Este é o segundo indígena assassinado nos primeiros 30 dias de 2018, entre as demais violências registradas.
Janeiro chega ao fim com dois professores indígenas assassinados – na virada do ano, Marcondes Namblá Xokleng, em Santa Catarina, e cerca de quinze dias depois, Daniel Kabixana Tapirapé. Além destas duas mortes, no dia 21 de janeiro Raimundo Saw Munduruku levou um tiro na perna em Itaituba (PA). Em Rondônia, no dia 30 de janeiro, uma aldeia foi invadida e incendiada. Apesar do costumeiro noticiário envolvendo episódios como estes, Brasil afora, para os Tapirapé se tratou de algo relativamente novo.

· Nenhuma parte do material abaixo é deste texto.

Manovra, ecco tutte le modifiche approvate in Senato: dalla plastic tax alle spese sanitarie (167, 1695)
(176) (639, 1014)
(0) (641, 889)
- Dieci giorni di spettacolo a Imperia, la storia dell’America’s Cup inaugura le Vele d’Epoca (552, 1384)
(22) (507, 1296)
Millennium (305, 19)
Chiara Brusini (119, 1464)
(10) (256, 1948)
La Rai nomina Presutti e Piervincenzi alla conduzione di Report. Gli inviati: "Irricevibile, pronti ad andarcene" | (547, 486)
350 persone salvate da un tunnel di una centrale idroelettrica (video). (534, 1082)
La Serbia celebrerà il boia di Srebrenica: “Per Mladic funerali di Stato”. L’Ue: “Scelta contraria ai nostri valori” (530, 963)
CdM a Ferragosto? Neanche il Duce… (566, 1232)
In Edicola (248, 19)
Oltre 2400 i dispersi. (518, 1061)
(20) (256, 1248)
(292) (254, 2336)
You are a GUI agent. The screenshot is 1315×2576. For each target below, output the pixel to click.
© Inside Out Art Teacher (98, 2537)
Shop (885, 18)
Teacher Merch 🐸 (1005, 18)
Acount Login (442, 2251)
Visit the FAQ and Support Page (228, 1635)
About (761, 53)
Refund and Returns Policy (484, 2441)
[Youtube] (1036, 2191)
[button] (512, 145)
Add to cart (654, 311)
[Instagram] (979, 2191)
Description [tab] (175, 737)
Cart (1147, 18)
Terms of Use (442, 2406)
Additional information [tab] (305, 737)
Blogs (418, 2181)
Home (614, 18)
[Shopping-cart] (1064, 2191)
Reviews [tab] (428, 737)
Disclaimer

Não há registros de crimes praticados por não indígenas contra o povo na história recente, o que assustou as aldeias. Mudanças sociais provocadas pelo fluxo da soja em Confresa (leia mais abaixo) e a discriminação racial são apontadas pelos indígenas e seus aliados como vetores da violência inédita para as gerações mais recentes, as quais o próprio Kabixana, de 37 anos, pertencia. “É muito triste que meu primo foi espancado de pedra por três pessoas não índio (SIC)”, diz uma Tapirapé.
Revolta: povo faz manifestação
Durante os 12 dias de desaparecimento de Daniel Kabixana, as aldeias da Área Indígena Tapirapé/Karajá e da Terra Indígena Urubu Branco se mobilizaram em sua busca, mas foram os próprios assassinos, dois homens e um adolescente, detidos no domingo, que levaram a polícia ao local onde corpo foi abandonado.
Uma irmã do Tapirapé, durante as noites de vigília, sonhou que ele estava perto de um ribeirão. “Por coincidência, esse ribeirão passa perto do local onde o corpo foi encontrado”, conta Eunice Dias de Paula, missionária do Conselho Indigenista Missionário (Cimi) que vive junto aos Tapirapé.
Daniel Kabixana foi enterrado na aldeia Hawalora, onde fica a escola em que lecionava matemática, na Área Indígena Tapirapé/Karajá, às margens do Rio Araguaia. Ele deixa esposa, Fabíola Maremoyo, também professora, e quatro filhas. O Tapirapé era formado em Ciência da Natureza e Matemática pela Universidade do Estado de Mato Grosso (Unemat).
“O fato dele ter sido morto a pedradas causa mais revolta ainda. Um Tapirapé disse: não se mata assim nem cachorro. Estão muito tristes e revoltados! É a primeira vez que acontece algo assim com um Tapirapé”, diz a missionária. Nesta terça-feira, 30, os Tapirapé e os Karajá realizaram uma manifestação em Confresa e em Porto Alegre do Norte.
Na cidade de Confresa, cerca de 50 indígenas cercaram o prédio da Polícia Civil e conforme a imprensa regional noticiou, “lideranças indígenas vasculharam o prédio na polícia na tentativa de localizar os suspeitos, os índios queriam levar os presos acusados do caso para aldeia onde faria justiça de acordo com a cultura deles (SIC)”.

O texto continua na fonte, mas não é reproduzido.